[WHAT TO WORK ON]
Scan the lines below for the word "will". Copy each line you find it in.

[EXERCISE INPUT]
[Start of section]

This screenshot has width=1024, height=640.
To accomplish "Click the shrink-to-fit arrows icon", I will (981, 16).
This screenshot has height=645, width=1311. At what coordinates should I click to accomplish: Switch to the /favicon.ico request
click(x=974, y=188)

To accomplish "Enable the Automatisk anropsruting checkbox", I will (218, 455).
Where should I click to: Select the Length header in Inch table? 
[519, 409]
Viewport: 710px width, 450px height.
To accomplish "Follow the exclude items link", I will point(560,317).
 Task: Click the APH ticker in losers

[End of section]
[Start of section]

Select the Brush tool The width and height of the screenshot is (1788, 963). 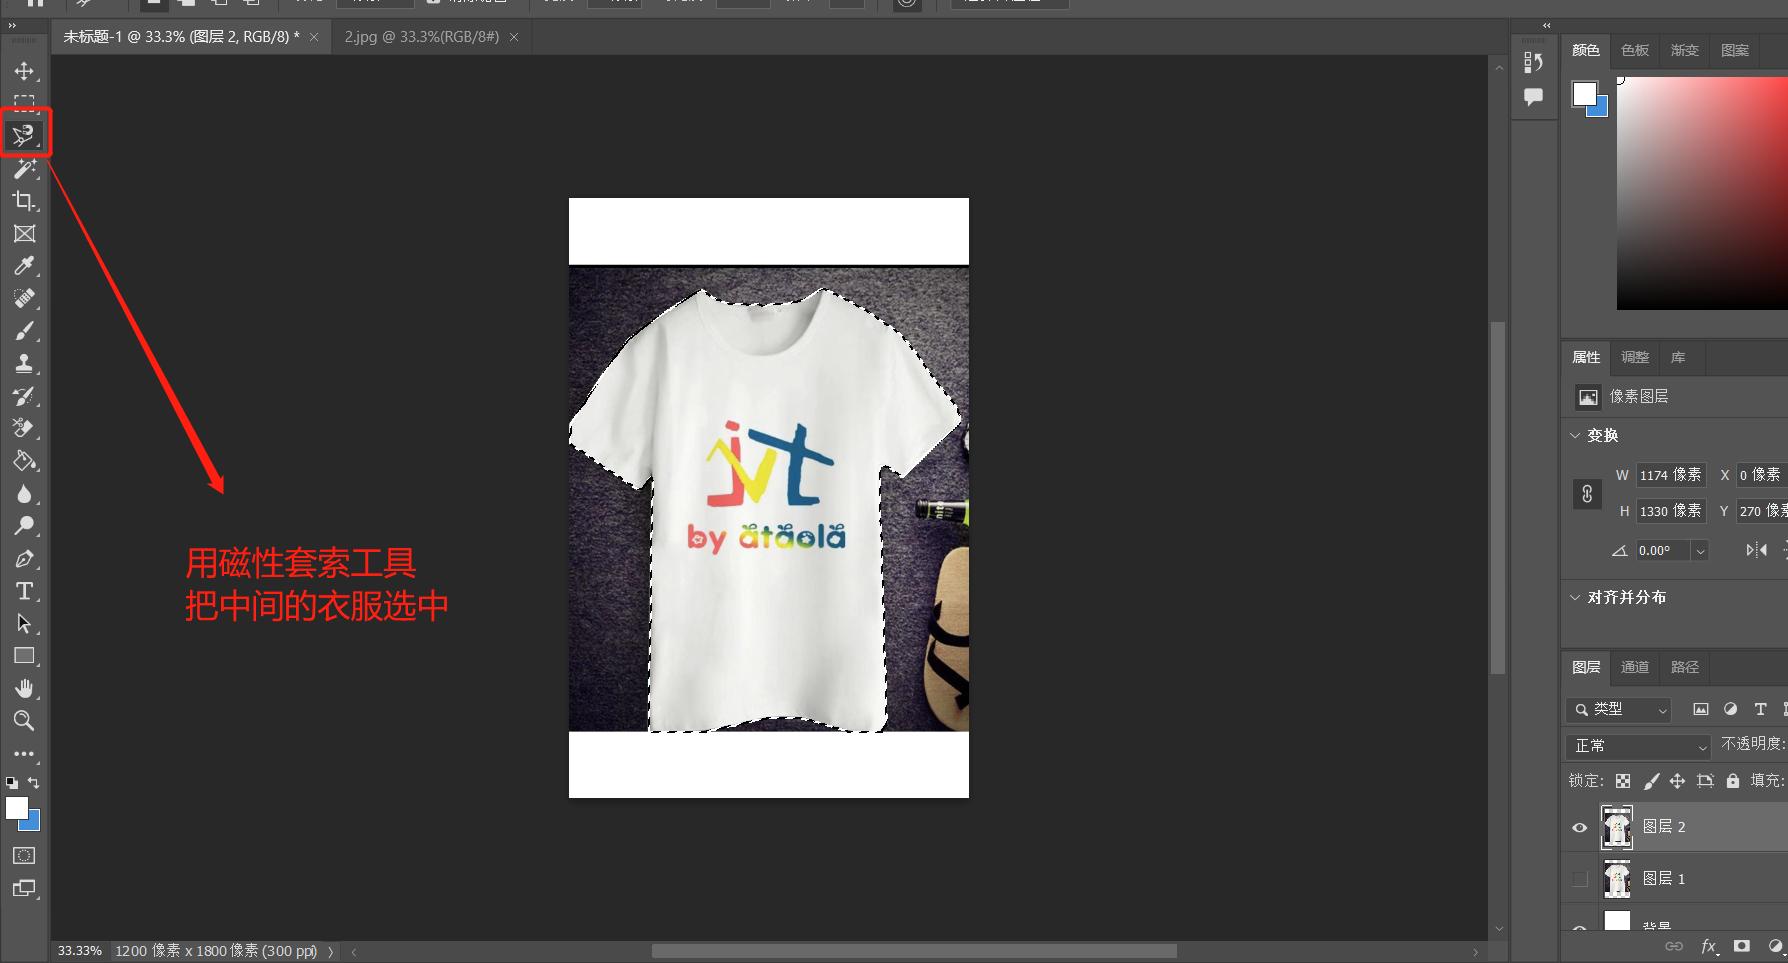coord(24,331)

[End of section]

[ANSWER TO THE PROBLEM]
To accomplish "Click the shrink-to-fit arrows icon", I will (981, 16).
To accomplish "Enable the Automatisk anropsruting checkbox", I will (218, 455).
To accomplish "Follow the exclude items link", I will point(560,317).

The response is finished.